In an analysis looking only at those who remained in their category (deprescribed or continued), those in the deprescribed group had a 16% lowered odds of cognitive function worsening per 12-week period. (OR 0.84 95% CI 0.72-0.98).
The authors concluded that this was novel evidence regarding the association of deprescribing BP-lowering meds. They wrote that residents who were deprescribed these meds had slower cognitive decline compared to those who had medicines continued.
Comments
I applaud efforts to study older adults. I strongly believe the care of older people with multiple medical conditions in the US is terrible. One of the reasons for this is that once beneficial medications are not stopped.
Studies like this attempt to persuade caregivers to deprescribe preventive medications with empirical data. I believe in evidence-based medical practice, but persuasion-with-data requires extreme care.
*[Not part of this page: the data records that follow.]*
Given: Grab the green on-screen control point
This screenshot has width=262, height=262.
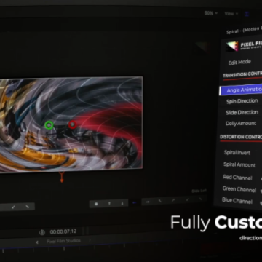Looking at the screenshot, I should pos(49,125).
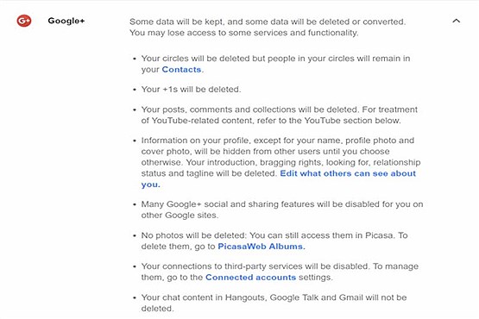This screenshot has height=319, width=479.
Task: Click the 'Your introduction, bragging rights' sentence
Action: [x=280, y=167]
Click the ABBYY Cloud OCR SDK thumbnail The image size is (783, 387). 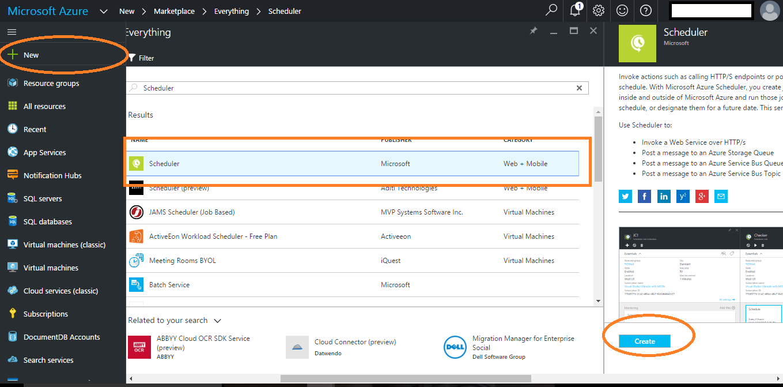(139, 347)
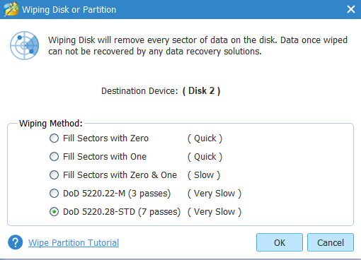Open the Wipe Partition Tutorial link

[74, 243]
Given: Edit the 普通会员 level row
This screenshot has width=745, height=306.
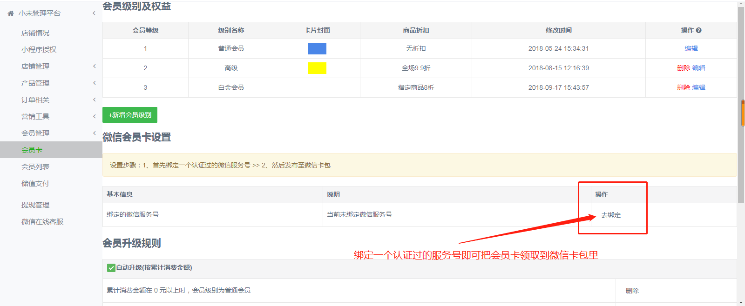Looking at the screenshot, I should pyautogui.click(x=691, y=48).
You can lose trust when the evidence doesn’t pass muster. We saw this phenomenon during the pandemic. Authorities would propose policy A or B but the supporting evidence was terrible. The end-result was loss of trust in evidence.
I am afraid this study falls short of its persuasion goal.
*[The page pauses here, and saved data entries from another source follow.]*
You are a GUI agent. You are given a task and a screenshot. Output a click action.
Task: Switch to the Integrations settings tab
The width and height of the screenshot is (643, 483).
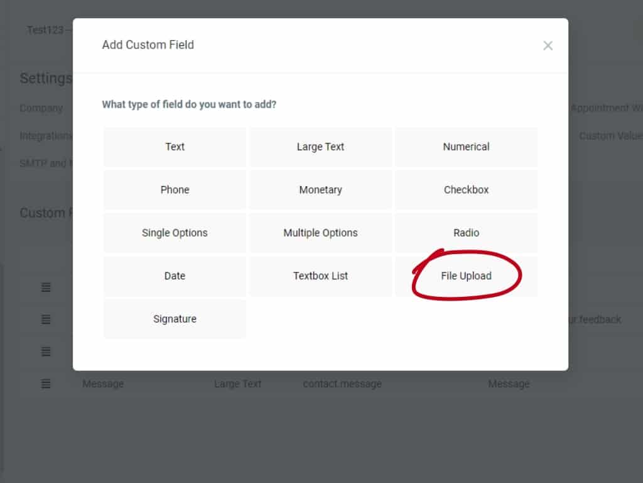click(45, 136)
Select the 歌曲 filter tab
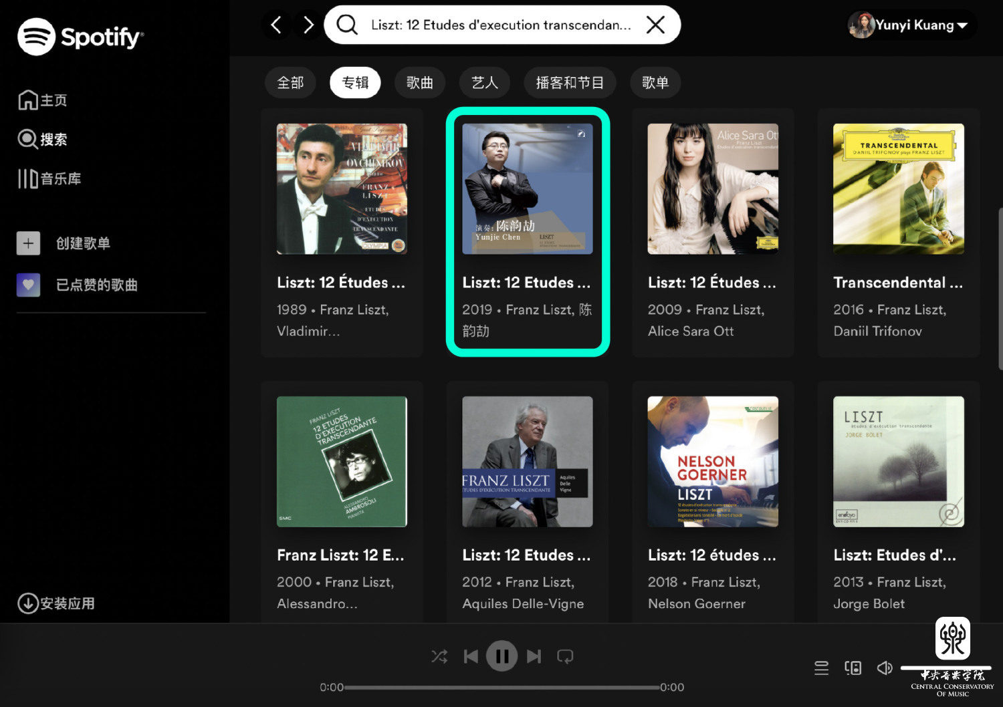Screen dimensions: 1003x707 coord(420,83)
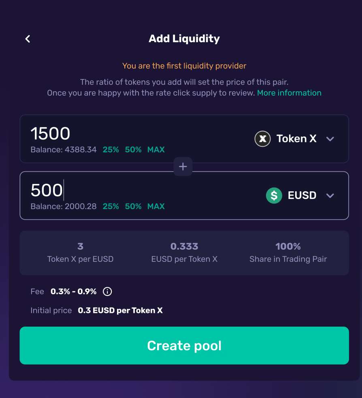Select 25% of EUSD balance

tap(111, 206)
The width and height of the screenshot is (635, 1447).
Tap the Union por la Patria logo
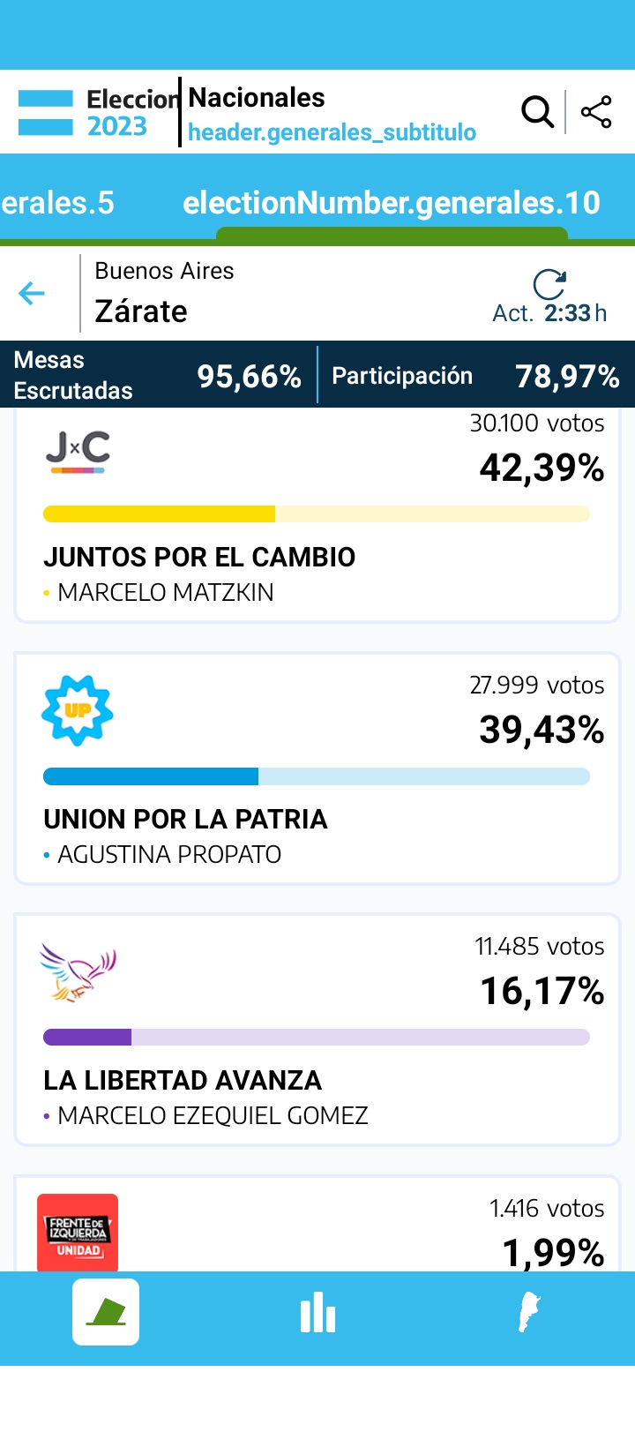78,710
Here are two of many reasons:
It’s a retrospective look back at two non-random groups. Adults who had meds continued (control arm) were different than those who had meds stopped. The authors made statistical adjustments and even set out a specific time to start looking, but, ultimately, there was surely confounding.
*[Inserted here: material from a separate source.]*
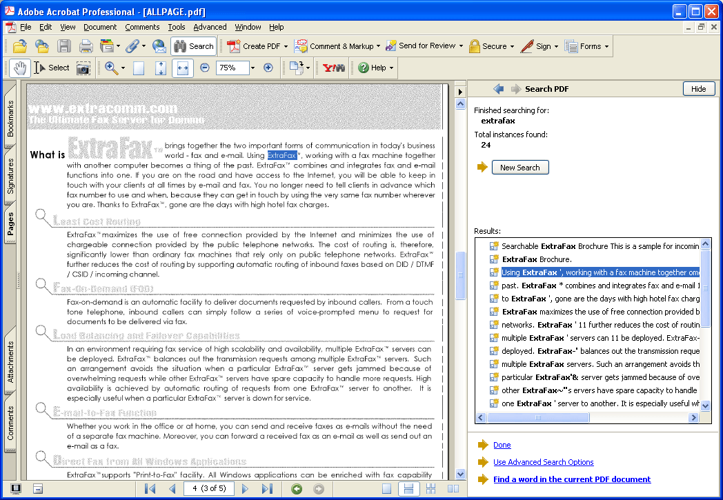Click the zoom out minus button
The height and width of the screenshot is (500, 723).
point(205,68)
Confounding occurs because you can only adjust for factors in the medical record. But clinicians make decision (like deprescribing or not) based on oodles of factors.
And here, to the authors credit, they offer a measure of confounding (the E-score), and it indicates a substantial chance that differences in the groups drove the cognitive score differences, not deprescribing.
The second problem with this study is the primary outcome measure.
Cognition is a tough thing to measure. And it was barely different. The main result differed by less than 2 percentage points. Plus, when you look at eFigure 7, there were tiny differences in mean blood pressure changes.
It’s, therefore, implausible to suggest that a few mmHg difference in blood pressure would drive a change in cognition. More likely, the difference was noise.
Conclusion
In obvious cases, where meds have caused harm, deprescribing in older adults approaches the level of empathy and compassion—that is, evidence is not needed. It’s common sense.
Many older adults haven’t yet incurred harm from preventive meds. While I believe most of these patients could be safely taken off preventive meds, if you want evidence, it must be stronger than confounded observational studies.
To me, this is a classic case for non-inferiority randomized trials. Adults admitted to nursing facilities or those in clinic could be randomized to a deprescribing team or basic care. Then you measure something more obvious—such as mortality or hospital readmissions. No difference, or noninferiority, is a win.
Weak evidence does more to hurt a cause than support it. That’s why I worry a lot about studies like this.
I don’t know whether you teach in med school, but if you were teaching what you said here about the increased harm from medicine with age, greater drug-drug interactions and decreased drug clearance, it would be a great boon to students and especially patients because I honestly don’t see that kind of knowledge present.
That said, I know a number of people ranging from middle aged to elderly who were prescribed anti-hypertensives mainly on a perfunctory basis based on their advancing age. They (wisely, IMO) declined and are still all alive and relatively healthy. Given side effects and the fact that it’s not the only way to maintain one’s blood pressure, I’m not sure it’s an optimal preventative.
Couldn't agree more. This is clearly a worthless study but the problem is the mass media will frequently take something like this and dramatize the results in ways that might indeed do more harm than good.